Os aeroportos deixaram de ser apenas locais de embarque e desembarque para se tornarem verdadeiros cartões-postais das cidades. Em 2026, o prêmio internacional Prix Versailles selecionou os sete aeroportos mais bonitos do mundo, destacando projetos que aliam arquitetura inovadora, sustentabilidade, conforto aos passageiros e valorização da cultura local.

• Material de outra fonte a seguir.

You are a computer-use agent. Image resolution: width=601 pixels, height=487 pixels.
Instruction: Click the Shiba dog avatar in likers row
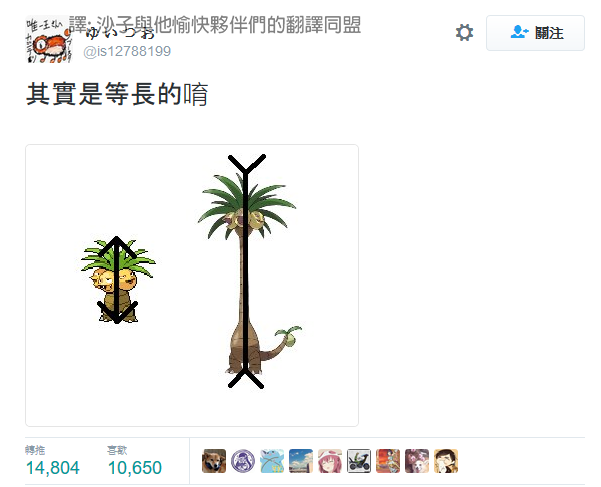[214, 461]
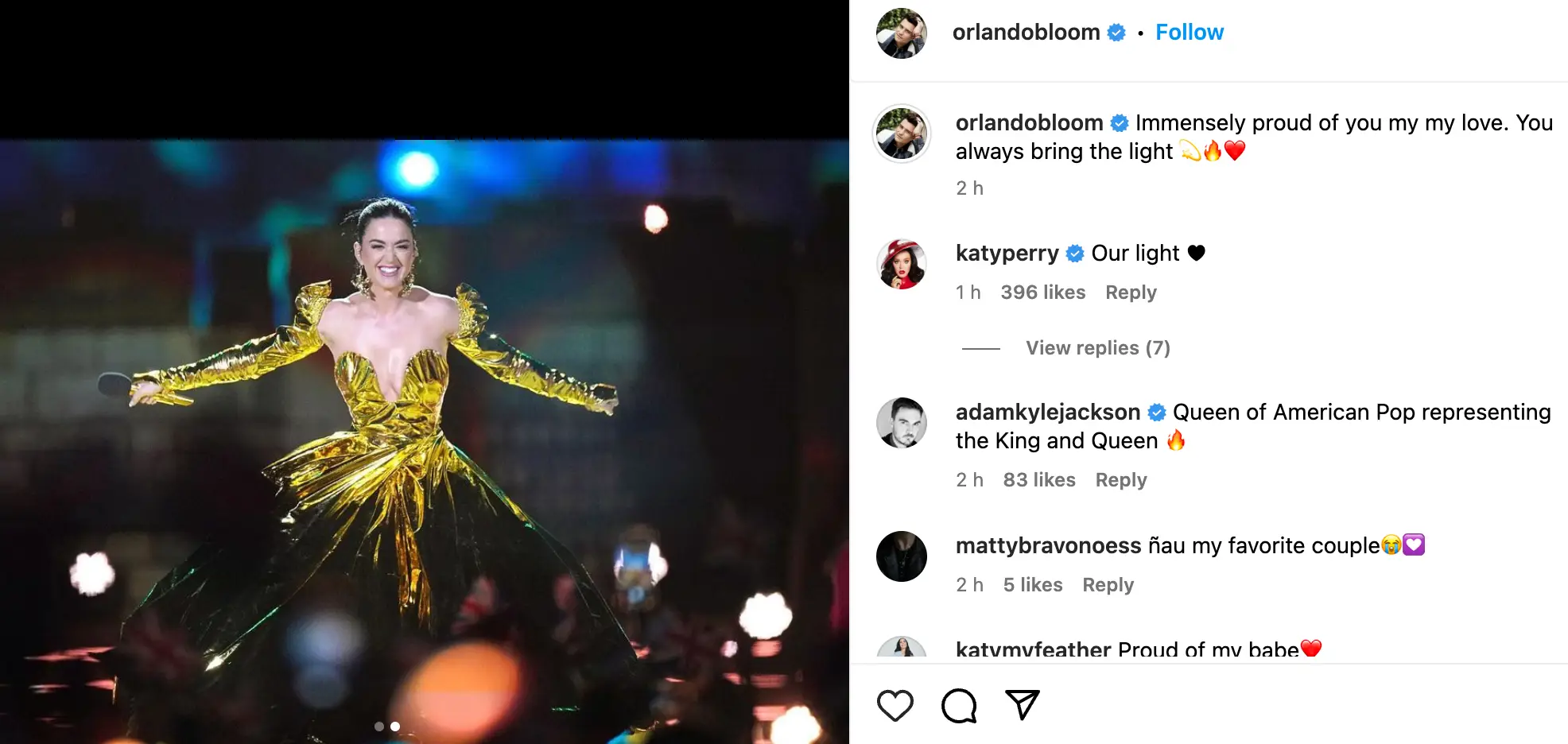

A premiação reconheceu terminais que vão além da funcionalidade e transformam a experiência de viagem em uma viagem marcada pelo design, iluminação natural, áreas verdes e referências à identidade de cada país.
Entre os escolhidos está o novo Terminal 3 do Aeroporto Internacional Guangzhou Baiyun, na China. Inspirado na cultura Lingnan, típica do sul do país, o projeto utiliza formas que lembram nuvens, rios e flores para organizar a circulação dos passageiros. Átrios luminosos e jardins internos ajudam a criar um ambiente espaçoso e acolhedor.
Na Alemanha, o Terminal 3 do Aeroporto de Frankfurt também garantiu lugar na lista. Com cerca de 1,3 milhão de metros quadrados, o complexo foi pensado para funcionar como uma pequena cidade, com ruas e praças que tornam a circulação mais intuitiva. O espaço também chama a atenção pelas fachadas de vidro e esculturas cinéticas suspensas que se movem continuamente.
A Índia aparece duas vezes entre os destaques. Em Guwahati, o Terminal 2 do Aeroporto Internacional Lokapriya Gopinath Bordoloi foi inspirado na orquídea bambu, símbolo da região de Assam. O prédio combina arquitetura orgânica, uso de bambu, iluminação natural e elementos que homenageiam as comunidades indígenas locais.
O Aeroporto Internacional Navi Mumbai, inaugurado em 2025 e projetado pelo renomado escritório Zaha Hadid Architects, é inspirado na flor de lótus. Seu teto em forma de pétala cria uma identidade visual marcante, complementada por instalações digitais distribuídas por todo o terminal.
No Camboja, o recém-construído Aeroporto Internacional Techo foi reconhecido por combinar tradição e tecnologia. Projetado pela Foster + Partners, o terminal utiliza uma estrutura inspirada no trançado artesanal de bambu e rattan, favorecendo a ventilação natural e a entrada de luz. Os jardins interiores e a presença da flor nacional, o rumduol, reforçam a identidade cultural do país.
Os Estados Unidos também ganharam duas posições na seleção. O Aeroporto Internacional de Pittsburgh foi projetado para refletir as paisagens das montanhas Allegheny, com telhado ondulado, grandes áreas envidraçadas e espaços de convivência focados na conexão com a natureza. Obras de artistas locais completam a experiência do visitante.
Fechando a lista está o novo Terminal 1 do Aeroporto Internacional de San Diego, que passou por ampla modernização. O projeto reorganizou todo o fluxo de passageiros, integrando áreas de embarque, estacionamento e transporte em um percurso contínuo, intuitivo e mais confortável.
Segundo o Prix Versailles, os aeroportos selecionados representam uma nova geração de infraestruturas aeroportuárias, em que a eficiência operacional, a sustentabilidade, a inovação e a identidade cultural andam de mãos dadas. Mais do que pontos de trânsito, esses terminais se consolidam como símbolos arquitetônicos capazes de transformar a experiência de milhões de passageiros ao redor do mundo.